(Beginning of PROVIDED RECORDS)

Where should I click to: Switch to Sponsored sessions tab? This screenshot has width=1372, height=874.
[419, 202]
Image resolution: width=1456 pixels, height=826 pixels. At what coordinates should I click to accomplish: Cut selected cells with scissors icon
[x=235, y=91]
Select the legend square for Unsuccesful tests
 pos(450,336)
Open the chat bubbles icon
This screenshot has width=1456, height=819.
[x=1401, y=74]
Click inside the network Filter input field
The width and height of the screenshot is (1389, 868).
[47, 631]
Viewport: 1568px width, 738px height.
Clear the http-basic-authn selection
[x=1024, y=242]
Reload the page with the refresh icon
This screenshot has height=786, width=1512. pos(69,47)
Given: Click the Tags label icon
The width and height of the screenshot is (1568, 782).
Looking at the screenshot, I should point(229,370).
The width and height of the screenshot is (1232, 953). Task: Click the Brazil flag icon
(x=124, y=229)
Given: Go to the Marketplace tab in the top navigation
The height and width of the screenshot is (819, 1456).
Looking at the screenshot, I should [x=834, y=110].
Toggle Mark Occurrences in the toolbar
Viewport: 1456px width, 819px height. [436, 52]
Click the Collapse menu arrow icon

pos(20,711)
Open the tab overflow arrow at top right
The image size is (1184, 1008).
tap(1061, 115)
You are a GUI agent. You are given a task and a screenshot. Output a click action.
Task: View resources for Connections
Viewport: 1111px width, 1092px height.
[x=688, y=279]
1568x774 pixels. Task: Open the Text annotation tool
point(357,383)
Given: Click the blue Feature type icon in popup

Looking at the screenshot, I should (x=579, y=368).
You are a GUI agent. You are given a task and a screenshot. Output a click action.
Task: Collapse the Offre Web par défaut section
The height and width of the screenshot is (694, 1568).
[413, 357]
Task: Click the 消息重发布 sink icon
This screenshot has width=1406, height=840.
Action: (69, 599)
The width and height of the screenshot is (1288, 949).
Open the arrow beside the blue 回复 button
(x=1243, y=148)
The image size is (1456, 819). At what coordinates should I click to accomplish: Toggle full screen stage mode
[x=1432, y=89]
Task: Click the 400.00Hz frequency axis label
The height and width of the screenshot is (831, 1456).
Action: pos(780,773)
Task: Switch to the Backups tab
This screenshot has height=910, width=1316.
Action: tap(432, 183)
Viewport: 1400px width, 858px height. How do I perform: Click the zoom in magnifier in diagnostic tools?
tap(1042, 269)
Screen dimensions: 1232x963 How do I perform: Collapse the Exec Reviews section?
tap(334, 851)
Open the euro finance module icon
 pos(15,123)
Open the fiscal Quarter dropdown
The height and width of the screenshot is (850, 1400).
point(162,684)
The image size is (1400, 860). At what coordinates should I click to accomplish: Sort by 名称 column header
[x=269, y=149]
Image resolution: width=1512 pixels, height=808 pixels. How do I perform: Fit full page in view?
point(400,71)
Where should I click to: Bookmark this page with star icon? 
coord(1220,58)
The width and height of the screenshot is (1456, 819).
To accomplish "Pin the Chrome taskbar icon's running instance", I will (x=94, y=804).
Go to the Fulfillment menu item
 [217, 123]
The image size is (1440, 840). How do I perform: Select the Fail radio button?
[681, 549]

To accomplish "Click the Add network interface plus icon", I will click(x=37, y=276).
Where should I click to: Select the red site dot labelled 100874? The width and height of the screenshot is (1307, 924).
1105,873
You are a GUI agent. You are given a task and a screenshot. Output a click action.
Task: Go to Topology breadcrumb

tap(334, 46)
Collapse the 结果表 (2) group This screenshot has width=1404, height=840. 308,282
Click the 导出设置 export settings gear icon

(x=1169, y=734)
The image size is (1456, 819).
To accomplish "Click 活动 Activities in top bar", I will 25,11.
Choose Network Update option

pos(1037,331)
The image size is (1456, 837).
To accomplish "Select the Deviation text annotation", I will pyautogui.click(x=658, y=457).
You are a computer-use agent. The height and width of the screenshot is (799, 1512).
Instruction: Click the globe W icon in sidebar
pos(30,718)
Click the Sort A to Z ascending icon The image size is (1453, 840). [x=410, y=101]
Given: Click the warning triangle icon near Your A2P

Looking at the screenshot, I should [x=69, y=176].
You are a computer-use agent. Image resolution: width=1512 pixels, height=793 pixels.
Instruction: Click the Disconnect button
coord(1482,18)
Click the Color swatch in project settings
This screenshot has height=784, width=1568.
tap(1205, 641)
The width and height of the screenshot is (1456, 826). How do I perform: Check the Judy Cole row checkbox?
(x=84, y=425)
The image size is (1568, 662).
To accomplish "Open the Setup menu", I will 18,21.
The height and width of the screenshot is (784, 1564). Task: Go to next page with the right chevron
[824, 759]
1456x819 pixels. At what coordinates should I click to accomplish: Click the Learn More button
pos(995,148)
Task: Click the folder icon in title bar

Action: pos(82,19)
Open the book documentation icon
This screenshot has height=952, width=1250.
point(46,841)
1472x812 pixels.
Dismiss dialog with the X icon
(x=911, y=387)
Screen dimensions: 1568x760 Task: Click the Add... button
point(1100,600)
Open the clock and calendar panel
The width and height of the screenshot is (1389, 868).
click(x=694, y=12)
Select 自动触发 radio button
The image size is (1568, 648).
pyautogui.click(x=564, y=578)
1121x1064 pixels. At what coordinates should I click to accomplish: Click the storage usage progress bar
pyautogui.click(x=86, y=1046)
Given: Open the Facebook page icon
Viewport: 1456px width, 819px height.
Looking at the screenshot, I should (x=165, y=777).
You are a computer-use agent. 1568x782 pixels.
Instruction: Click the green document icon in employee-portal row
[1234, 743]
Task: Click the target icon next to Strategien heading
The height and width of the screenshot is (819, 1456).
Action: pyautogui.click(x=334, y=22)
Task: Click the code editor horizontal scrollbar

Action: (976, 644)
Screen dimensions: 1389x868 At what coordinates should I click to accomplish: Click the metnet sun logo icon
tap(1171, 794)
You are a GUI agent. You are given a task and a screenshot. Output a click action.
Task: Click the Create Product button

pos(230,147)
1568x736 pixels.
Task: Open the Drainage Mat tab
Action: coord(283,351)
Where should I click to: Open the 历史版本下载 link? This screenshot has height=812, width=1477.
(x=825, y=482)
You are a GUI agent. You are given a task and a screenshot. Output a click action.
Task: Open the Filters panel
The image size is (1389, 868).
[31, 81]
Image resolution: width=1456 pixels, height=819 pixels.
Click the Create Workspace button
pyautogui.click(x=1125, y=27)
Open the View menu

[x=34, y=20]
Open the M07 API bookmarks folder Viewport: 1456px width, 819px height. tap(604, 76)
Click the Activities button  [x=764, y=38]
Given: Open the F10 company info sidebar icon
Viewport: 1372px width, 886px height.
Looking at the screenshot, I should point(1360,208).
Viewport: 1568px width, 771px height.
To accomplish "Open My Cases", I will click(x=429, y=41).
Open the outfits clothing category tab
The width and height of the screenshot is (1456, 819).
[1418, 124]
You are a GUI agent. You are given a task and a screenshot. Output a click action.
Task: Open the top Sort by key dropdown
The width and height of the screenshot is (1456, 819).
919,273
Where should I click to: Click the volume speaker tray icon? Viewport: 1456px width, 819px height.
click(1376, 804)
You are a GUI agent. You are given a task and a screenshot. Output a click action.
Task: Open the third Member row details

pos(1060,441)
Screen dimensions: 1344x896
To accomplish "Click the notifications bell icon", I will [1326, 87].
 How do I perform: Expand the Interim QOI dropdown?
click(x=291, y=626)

(End of PROVIDED RECORDS)

• EXERCISE BRIEF
Set down each entry again, exactly as written.

• SOLVED PROBLEM
Where should I click to: Switch to Sponsored sessions tab? This screenshot has width=1372, height=874.
[419, 202]
Image resolution: width=1456 pixels, height=826 pixels. At what coordinates should I click to accomplish: Cut selected cells with scissors icon
[x=235, y=91]
Select the legend square for Unsuccesful tests
 pos(450,336)
Open the chat bubbles icon
This screenshot has width=1456, height=819.
[x=1401, y=74]
Click inside the network Filter input field
The width and height of the screenshot is (1389, 868).
[47, 631]
Viewport: 1568px width, 738px height.
Clear the http-basic-authn selection
[x=1024, y=242]
Reload the page with the refresh icon
This screenshot has height=786, width=1512. pos(69,47)
Given: Click the Tags label icon
The width and height of the screenshot is (1568, 782).
Looking at the screenshot, I should point(229,370).
The width and height of the screenshot is (1232, 953). Task: Click the Brazil flag icon
(x=124, y=229)
Given: Go to the Marketplace tab in the top navigation
The height and width of the screenshot is (819, 1456).
Looking at the screenshot, I should [x=834, y=110].
Toggle Mark Occurrences in the toolbar
Viewport: 1456px width, 819px height. [436, 52]
Click the Collapse menu arrow icon

pos(20,711)
Open the tab overflow arrow at top right
The image size is (1184, 1008).
tap(1061, 115)
You are a GUI agent. You are given a task and a screenshot. Output a click action.
Task: View resources for Connections
Viewport: 1111px width, 1092px height.
[x=688, y=279]
1568x774 pixels. Task: Open the Text annotation tool
point(357,383)
Given: Click the blue Feature type icon in popup

Looking at the screenshot, I should (x=579, y=368).
You are a GUI agent. You are given a task and a screenshot. Output a click action.
Task: Collapse the Offre Web par défaut section
The height and width of the screenshot is (694, 1568).
[413, 357]
Task: Click the 消息重发布 sink icon
This screenshot has width=1406, height=840.
Action: (69, 599)
The width and height of the screenshot is (1288, 949).
Open the arrow beside the blue 回复 button
(x=1243, y=148)
The image size is (1456, 819). At what coordinates should I click to accomplish: Toggle full screen stage mode
[x=1432, y=89]
Task: Click the 400.00Hz frequency axis label
The height and width of the screenshot is (831, 1456).
Action: pos(780,773)
Task: Switch to the Backups tab
This screenshot has height=910, width=1316.
Action: tap(432, 183)
Viewport: 1400px width, 858px height. How do I perform: Click the zoom in magnifier in diagnostic tools?
tap(1042, 269)
Screen dimensions: 1232x963 How do I perform: Collapse the Exec Reviews section?
tap(334, 851)
Open the euro finance module icon
 pos(15,123)
Open the fiscal Quarter dropdown
The height and width of the screenshot is (850, 1400).
point(162,684)
The image size is (1400, 860). At what coordinates should I click to accomplish: Sort by 名称 column header
[x=269, y=149]
Image resolution: width=1512 pixels, height=808 pixels. How do I perform: Fit full page in view?
point(400,71)
Where should I click to: Bookmark this page with star icon? 
coord(1220,58)
The width and height of the screenshot is (1456, 819).
To accomplish "Pin the Chrome taskbar icon's running instance", I will (x=94, y=804).
Go to the Fulfillment menu item
 [217, 123]
The image size is (1440, 840). How do I perform: Select the Fail radio button?
[681, 549]

To accomplish "Click the Add network interface plus icon", I will click(x=37, y=276).
Where should I click to: Select the red site dot labelled 100874? The width and height of the screenshot is (1307, 924).
1105,873
You are a GUI agent. You are given a task and a screenshot. Output a click action.
Task: Go to Topology breadcrumb

tap(334, 46)
Collapse the 结果表 (2) group This screenshot has width=1404, height=840. 308,282
Click the 导出设置 export settings gear icon

(x=1169, y=734)
The image size is (1456, 819).
To accomplish "Click 活动 Activities in top bar", I will 25,11.
Choose Network Update option

pos(1037,331)
The image size is (1456, 837).
To accomplish "Select the Deviation text annotation", I will pyautogui.click(x=658, y=457).
You are a computer-use agent. The height and width of the screenshot is (799, 1512).
Instruction: Click the globe W icon in sidebar
pos(30,718)
Click the Sort A to Z ascending icon The image size is (1453, 840). [x=410, y=101]
Given: Click the warning triangle icon near Your A2P

Looking at the screenshot, I should [x=69, y=176].
You are a computer-use agent. Image resolution: width=1512 pixels, height=793 pixels.
Instruction: Click the Disconnect button
coord(1482,18)
Click the Color swatch in project settings
This screenshot has height=784, width=1568.
tap(1205, 641)
The width and height of the screenshot is (1456, 826). How do I perform: Check the Judy Cole row checkbox?
(x=84, y=425)
The image size is (1568, 662).
To accomplish "Open the Setup menu", I will 18,21.
The height and width of the screenshot is (784, 1564). Task: Go to next page with the right chevron
[824, 759]
1456x819 pixels. At what coordinates should I click to accomplish: Click the Learn More button
pos(995,148)
Task: Click the folder icon in title bar

Action: pos(82,19)
Open the book documentation icon
This screenshot has height=952, width=1250.
point(46,841)
1472x812 pixels.
Dismiss dialog with the X icon
(x=911, y=387)
Screen dimensions: 1568x760 Task: Click the Add... button
point(1100,600)
Open the clock and calendar panel
The width and height of the screenshot is (1389, 868).
click(x=694, y=12)
Select 自动触发 radio button
The image size is (1568, 648).
pyautogui.click(x=564, y=578)
1121x1064 pixels. At what coordinates should I click to accomplish: Click the storage usage progress bar
pyautogui.click(x=86, y=1046)
Given: Open the Facebook page icon
Viewport: 1456px width, 819px height.
Looking at the screenshot, I should (x=165, y=777).
You are a computer-use agent. 1568x782 pixels.
Instruction: Click the green document icon in employee-portal row
[1234, 743]
Task: Click the target icon next to Strategien heading
The height and width of the screenshot is (819, 1456).
Action: pyautogui.click(x=334, y=22)
Task: Click the code editor horizontal scrollbar

Action: (976, 644)
Screen dimensions: 1389x868 At what coordinates should I click to accomplish: Click the metnet sun logo icon
tap(1171, 794)
You are a GUI agent. You are given a task and a screenshot. Output a click action.
Task: Click the Create Product button

pos(230,147)
1568x736 pixels.
Task: Open the Drainage Mat tab
Action: coord(283,351)
Where should I click to: Open the 历史版本下载 link? This screenshot has height=812, width=1477.
(x=825, y=482)
You are a GUI agent. You are given a task and a screenshot. Output a click action.
Task: Open the Filters panel
The image size is (1389, 868).
[31, 81]
Image resolution: width=1456 pixels, height=819 pixels.
Click the Create Workspace button
pyautogui.click(x=1125, y=27)
Open the View menu

[x=34, y=20]
Open the M07 API bookmarks folder Viewport: 1456px width, 819px height. tap(604, 76)
Click the Activities button  [x=764, y=38]
Given: Open the F10 company info sidebar icon
Viewport: 1372px width, 886px height.
Looking at the screenshot, I should point(1360,208).
Viewport: 1568px width, 771px height.
To accomplish "Open My Cases", I will click(x=429, y=41).
Open the outfits clothing category tab
The width and height of the screenshot is (1456, 819).
[1418, 124]
You are a GUI agent. You are given a task and a screenshot. Output a click action.
Task: Open the top Sort by key dropdown
The width and height of the screenshot is (1456, 819).
919,273
Where should I click to: Click the volume speaker tray icon? Viewport: 1456px width, 819px height.
click(1376, 804)
You are a GUI agent. You are given a task and a screenshot. Output a click action.
Task: Open the third Member row details

pos(1060,441)
Screen dimensions: 1344x896
To accomplish "Click the notifications bell icon", I will [1326, 87].
 How do I perform: Expand the Interim QOI dropdown?
click(x=291, y=626)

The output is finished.